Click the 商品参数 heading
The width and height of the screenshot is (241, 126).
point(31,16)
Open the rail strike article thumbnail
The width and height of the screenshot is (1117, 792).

◆ What you have to do
The answer should consist of the lines from the one with "Open the rail strike article thumbnail" through the last line of the entries, duplicated exactly and nothing more.

◆ Answer box
Open the rail strike article thumbnail
The width and height of the screenshot is (1117, 792).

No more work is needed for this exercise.